I just got back from Venice. I had a short week at school last week, so on Wednesday, I got on a “fast” train and headed towards Italy. I think “fast” only means “stops infrequently” and implies nothing about speed. On te way, I saw some lovely fall foliage in the Alps. The trees turned all the colors that they turned in the mountains above the vineyards. So lovely.

Once the train crossed the border to Italy, a bunch of Italian police came on the train and demanded to see the papers of all the black people and only the black people. Cola, who might be able to pass for Italian, was spared paperwork examination on the train, but the woman sitting next to me was pulled of the train. She seemed upset. Her papers were the same kind of temporary thing I had for several weeks, which ought to enable her to travel. This extensive passport checking made our train late and we were delayed again in Milan when another set of police insisted on checking every single page of Colas’ passport. Again, I wasn’t checked. Racial profiling is apparently just fine in Italy.

= Required action =
Reproduce the whole account of the train trip to Venice word for word. Work only from the train-trip account above.

= Exercise data =
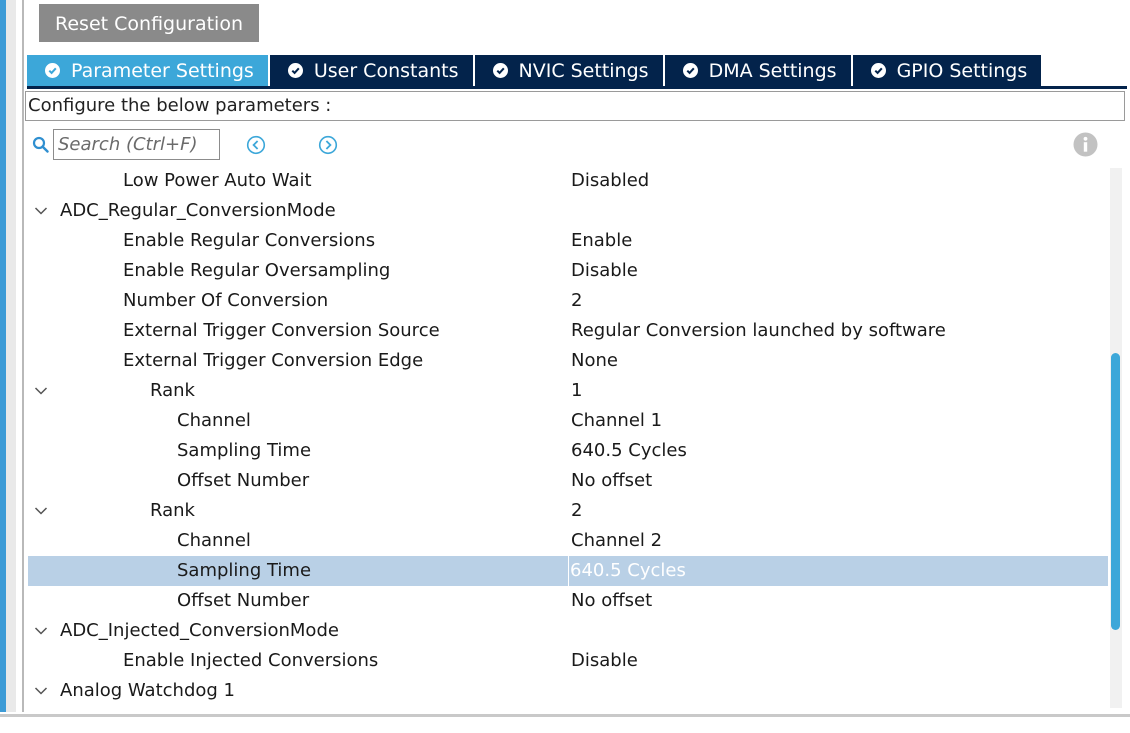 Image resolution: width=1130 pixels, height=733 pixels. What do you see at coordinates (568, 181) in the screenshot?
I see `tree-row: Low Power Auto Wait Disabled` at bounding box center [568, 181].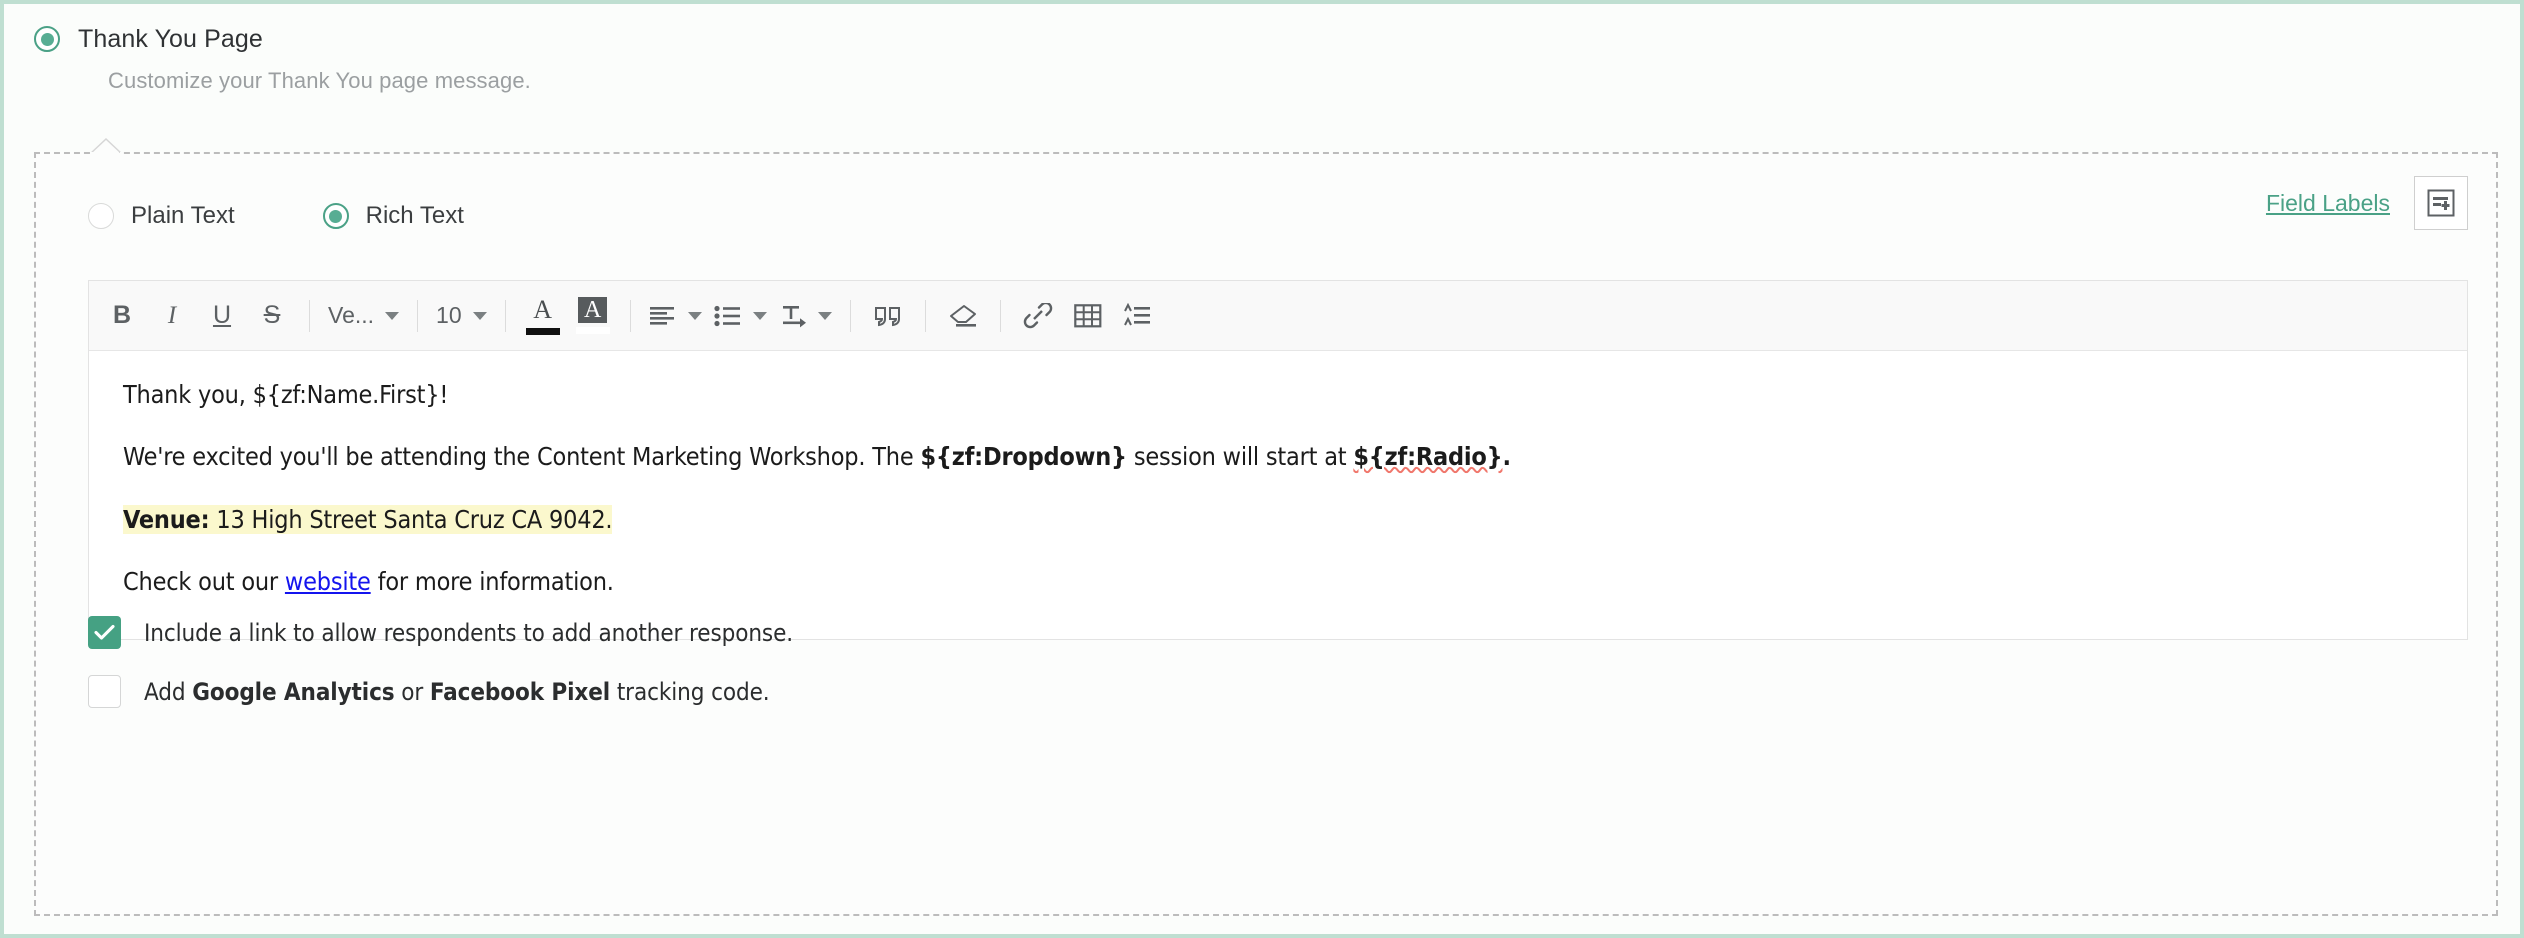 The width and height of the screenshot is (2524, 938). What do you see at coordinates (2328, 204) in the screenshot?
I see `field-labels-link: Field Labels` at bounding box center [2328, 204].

= Final answer =
I just got back from Venice. I had a short week at school last week, so on Wednesday, I got on a “fast” train and headed towards Italy. I think “fast” only means “stops infrequently” and implies nothing about speed. On te way, I saw some lovely fall foliage in the Alps. The trees turned all the colors that they turned in the mountains above the vineyards. So lovely.

Once the train crossed the border to Italy, a bunch of Italian police came on the train and demanded to see the papers of all the black people and only the black people. Cola, who might be able to pass for Italian, was spared paperwork examination on the train, but the woman sitting next to me was pulled of the train. She seemed upset. Her papers were the same kind of temporary thing I had for several weeks, which ought to enable her to travel. This extensive passport checking made our train late and we were delayed again in Milan when another set of police insisted on checking every single page of Colas’ passport. Again, I wasn’t checked. Racial profiling is apparently just fine in Italy.